Russia's Federal Security Service (FSB) announced on May 14 that it had detained a U.S. diplomat in Moscow for allegedly trying to recruit a Russian counterterrorism officer. The incident is one of the strangest spy scandals involving Russia
in recent memory. But Boris Volodarsky
, a veteran of Russia's GRU military intelligence service now based in London, believes the case was entirely fabricated. He spoke to RFE/RL’s Claire Bigg
RFE/RL: The FSB says U.S. Embassy employee Ryan Christopher Fogle was detained while trying to meet a potential recruit. Russian television aired footage of Fogle being detained while reportedly wearing a blonde wig and carrying a map of Moscow, a compass, a knife, and large amounts of cash. The circumstances of Fogle’s arrest and the rather primitive equipment he was allegedly using have raised eyebrows. Is the FSB’s account plausible?
No expert can believe that this happened in reality. Nowadays, operations are conducted in a totally different manner. There is a huge cover, lengthy preparations, and a lot of technology -- not the primitive things that were used in this case. It looked like a badly staged comedy from the 1970s...
To begin with, the recruitments are not done like this, and they are never carried out in Moscow. It all happens abroad. Secondly, the gadgets that were allegedly found on Mr. Fogle have not been used in espionage for 30 or 50 years.
RFE/RL: Fogle was also allegedly carrying a letter offering his target $100,000 for a first meeting and $1 million annually for cooperation. Are such large sums in line with fees offered to Russian spies?
I know the budgets. This is entirely impossible. First of all, a recruiter would never come to a meeting with a target carrying anything compromising; he would never have sums of money with him; he would never have this stupid letter spelling out all the details; he would never have things like a torch (a flashlight), a map of Moscow, wigs, or black glasses. One million dollars is a possible sum to offer to a defector or to a very important source, but that would be after a long period of cooperation. And $100,000 would never be given in cash, it would be transferred to a numbered account in Switzerland or elsewhere.
PHOTO GALLERY: The mysterious case of Ryan Christopher Fogle
RFE/RL: Nonetheless, Fogle was shown being detained while wearing a wig. If he was never a spy, then how were Russian authorities able to orchestrate such a stunt?

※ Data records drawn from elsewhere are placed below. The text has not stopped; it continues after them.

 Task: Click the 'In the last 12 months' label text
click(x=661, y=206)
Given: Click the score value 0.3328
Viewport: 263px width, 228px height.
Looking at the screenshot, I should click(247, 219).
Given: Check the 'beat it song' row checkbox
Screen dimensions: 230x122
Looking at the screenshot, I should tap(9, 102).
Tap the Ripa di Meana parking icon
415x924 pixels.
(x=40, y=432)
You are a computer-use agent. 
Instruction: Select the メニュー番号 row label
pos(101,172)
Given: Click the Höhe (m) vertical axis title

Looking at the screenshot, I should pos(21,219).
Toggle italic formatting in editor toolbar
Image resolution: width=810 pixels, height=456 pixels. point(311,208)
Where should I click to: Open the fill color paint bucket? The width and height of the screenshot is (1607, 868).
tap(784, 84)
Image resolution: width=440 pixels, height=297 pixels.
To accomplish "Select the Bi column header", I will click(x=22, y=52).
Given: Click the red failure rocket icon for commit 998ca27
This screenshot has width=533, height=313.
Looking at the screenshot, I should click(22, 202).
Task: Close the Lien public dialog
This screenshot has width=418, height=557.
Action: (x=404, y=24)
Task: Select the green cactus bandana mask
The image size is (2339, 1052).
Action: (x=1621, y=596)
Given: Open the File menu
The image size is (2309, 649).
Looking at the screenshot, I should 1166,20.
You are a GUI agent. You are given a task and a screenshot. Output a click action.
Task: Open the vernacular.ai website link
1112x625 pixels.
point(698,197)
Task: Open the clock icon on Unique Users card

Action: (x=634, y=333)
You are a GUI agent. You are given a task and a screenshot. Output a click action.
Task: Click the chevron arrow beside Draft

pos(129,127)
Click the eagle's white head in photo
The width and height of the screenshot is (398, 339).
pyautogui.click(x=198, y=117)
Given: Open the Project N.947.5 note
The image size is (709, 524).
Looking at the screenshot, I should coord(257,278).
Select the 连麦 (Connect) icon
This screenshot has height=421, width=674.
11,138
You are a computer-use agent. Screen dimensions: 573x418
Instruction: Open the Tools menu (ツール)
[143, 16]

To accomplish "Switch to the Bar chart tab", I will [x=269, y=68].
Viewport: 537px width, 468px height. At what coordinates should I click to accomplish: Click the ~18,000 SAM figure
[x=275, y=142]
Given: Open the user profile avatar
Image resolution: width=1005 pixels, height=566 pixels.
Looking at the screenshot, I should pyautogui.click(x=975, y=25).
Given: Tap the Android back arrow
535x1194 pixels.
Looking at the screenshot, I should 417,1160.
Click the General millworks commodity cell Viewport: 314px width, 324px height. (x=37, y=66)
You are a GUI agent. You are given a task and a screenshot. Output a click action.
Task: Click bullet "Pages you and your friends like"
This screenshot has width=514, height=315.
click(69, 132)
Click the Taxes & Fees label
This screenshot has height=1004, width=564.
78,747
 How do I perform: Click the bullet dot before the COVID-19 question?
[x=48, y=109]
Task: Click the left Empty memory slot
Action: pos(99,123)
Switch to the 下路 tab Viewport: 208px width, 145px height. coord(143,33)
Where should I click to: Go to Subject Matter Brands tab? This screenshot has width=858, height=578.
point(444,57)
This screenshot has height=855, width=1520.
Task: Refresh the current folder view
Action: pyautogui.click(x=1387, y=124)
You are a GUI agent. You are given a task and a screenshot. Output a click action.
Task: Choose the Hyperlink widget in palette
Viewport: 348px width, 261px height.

In my opinion, there are only two logical explanations. Mr. Fogle was probably a member of the CIA, but I think he was either recruited by the Russians under whatever circumstances or he was compromised, maybe with a honey trap. I have no other explanation. But I don’t think that he was recruited by the Russians. This would have been extremely risky. I think he was conned; they compromised him in some way.
RFE/RL: News of Fogle's detention came just as Michael McFaul, the U.S. ambassador to Russia, began a Q&A session on Twitter. Could this be a coincidence?
It is quite possible. But I think it is not that important whether or not it was tied to Mr. McFaul's Twitter conference. It was an operation to support Mr. Putin's policies and the latest moves by the Russian government and the Kremlin administration. I am talking about the "foreign agent" law, the alleged financing of the Russian opposition, the Georgian affair in which they accuse Georgians of financing a possible revolution or a change of government in Russia. This was done to support Mr. Putin's policies. It is absolutely clear...
This was also a response to the number of Russian espionage cases that were public in recent years. Since 2010, when 11 Russian illegals (editor's note: alleged spies working without official cover) were found in the United States, numerous Russian espionage cases in the United States and in Europe have been uncovered. These were huge embarrassments for Russia.
RFE/RL: Russian authorities have asked Fogle to leave Russia. What do you think will now happen to him in the United States?
He will be interviewed extensively by the counterintelligence department of the agency, they will try to find out all the circumstances, and I am quite sure that he will confess. Then they will decide what to do with him. He will probably be fired.